- AIM OF THE TASK:
Using the records below, reproduce exactly the lines from the one containing "Task: Click the Opportunity" through the end, and nothing more; skip the images.

○ ○ ○ ○ ○ ○ ○

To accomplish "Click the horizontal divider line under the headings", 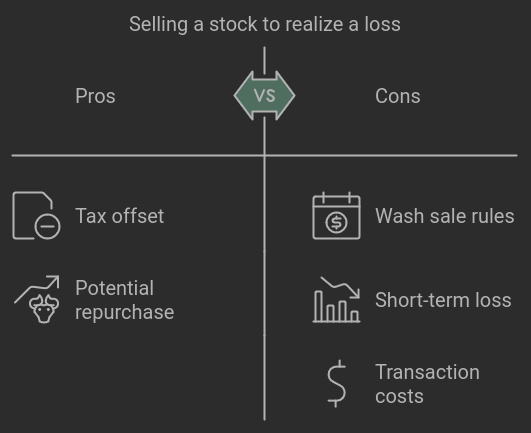I will 264,155.
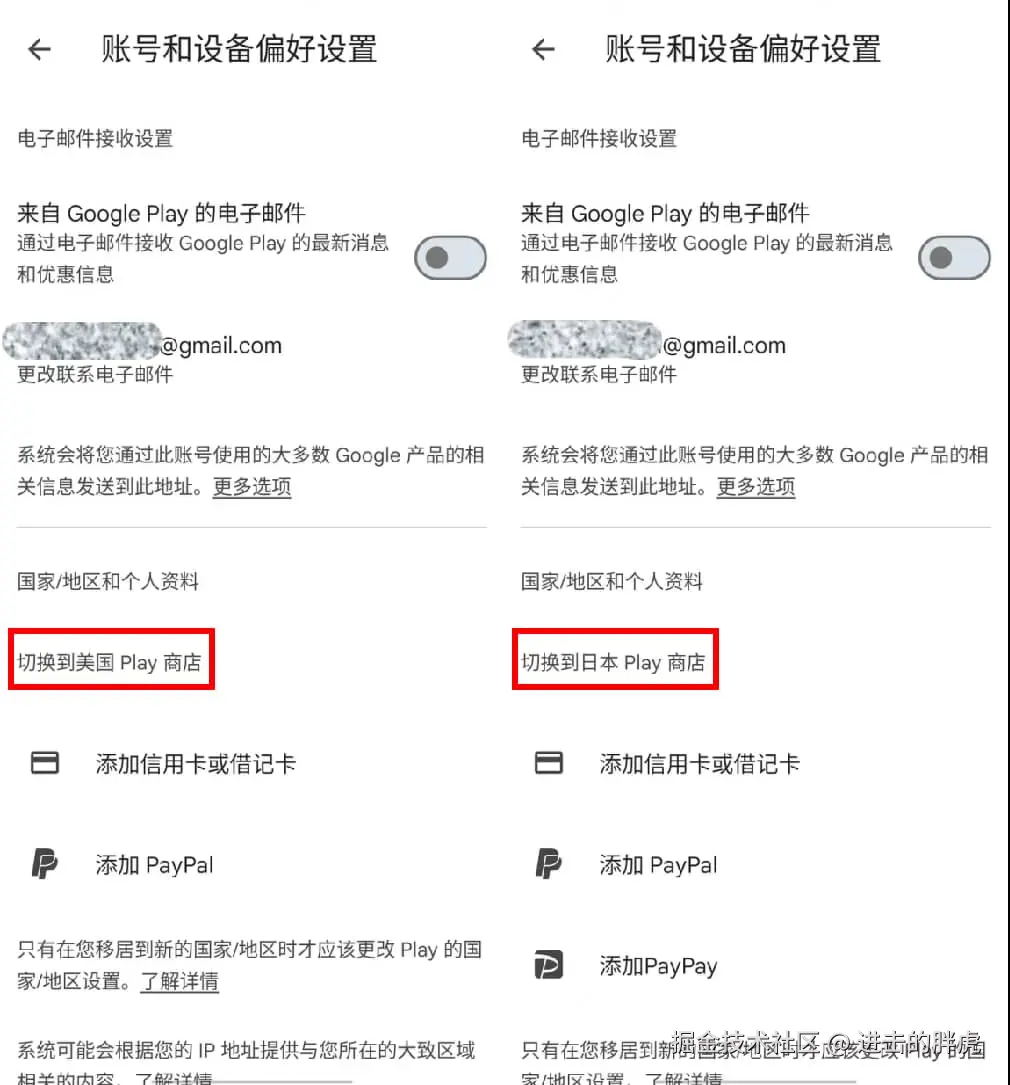Tap the PayPal logo icon on the left screen
This screenshot has width=1010, height=1085.
click(x=45, y=864)
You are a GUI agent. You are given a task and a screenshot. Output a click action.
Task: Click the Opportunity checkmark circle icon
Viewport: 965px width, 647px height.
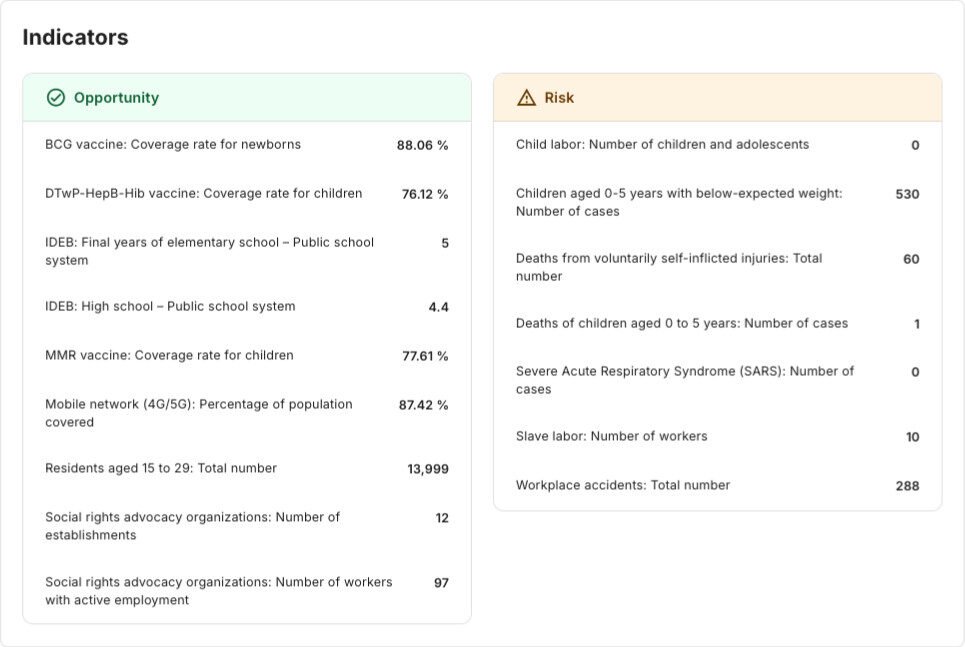(x=56, y=98)
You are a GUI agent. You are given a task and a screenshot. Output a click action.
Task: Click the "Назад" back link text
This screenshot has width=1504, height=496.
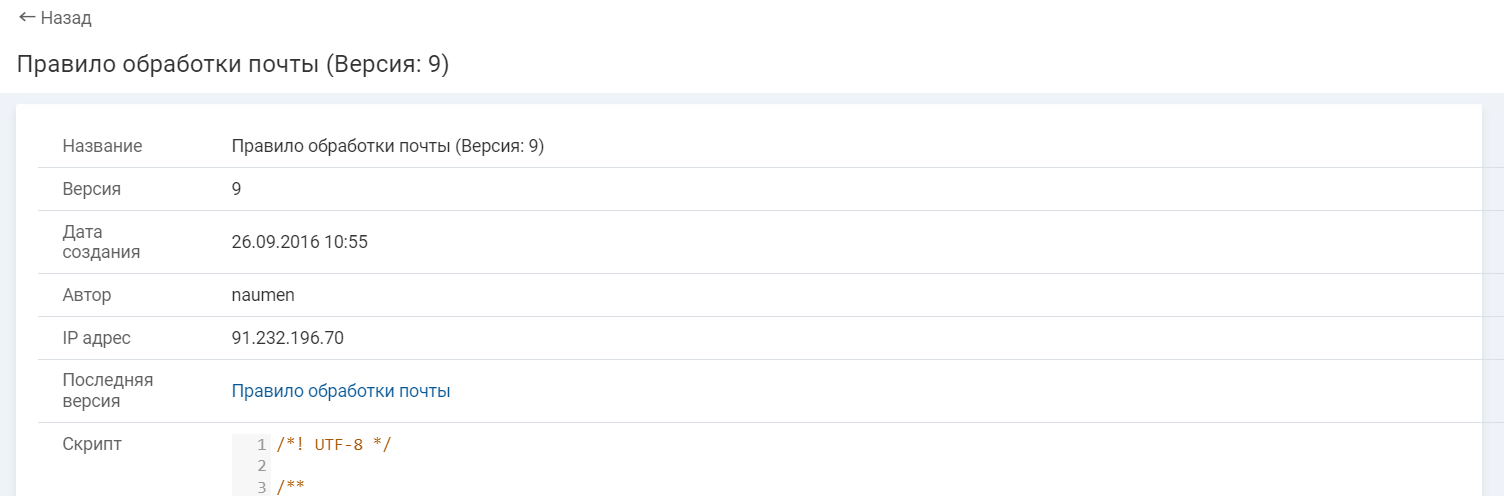point(66,18)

○ ○ ○ ○ ○ ○ ○

- ANSWER SPACE:
Task: Click the Opportunity checkmark circle icon
Viewport: 965px width, 647px height.
(x=56, y=98)
You are a GUI agent. You are given a task and a screenshot. Output a click action.
Task: Click the "Назад" back link text
This screenshot has width=1504, height=496.
point(66,18)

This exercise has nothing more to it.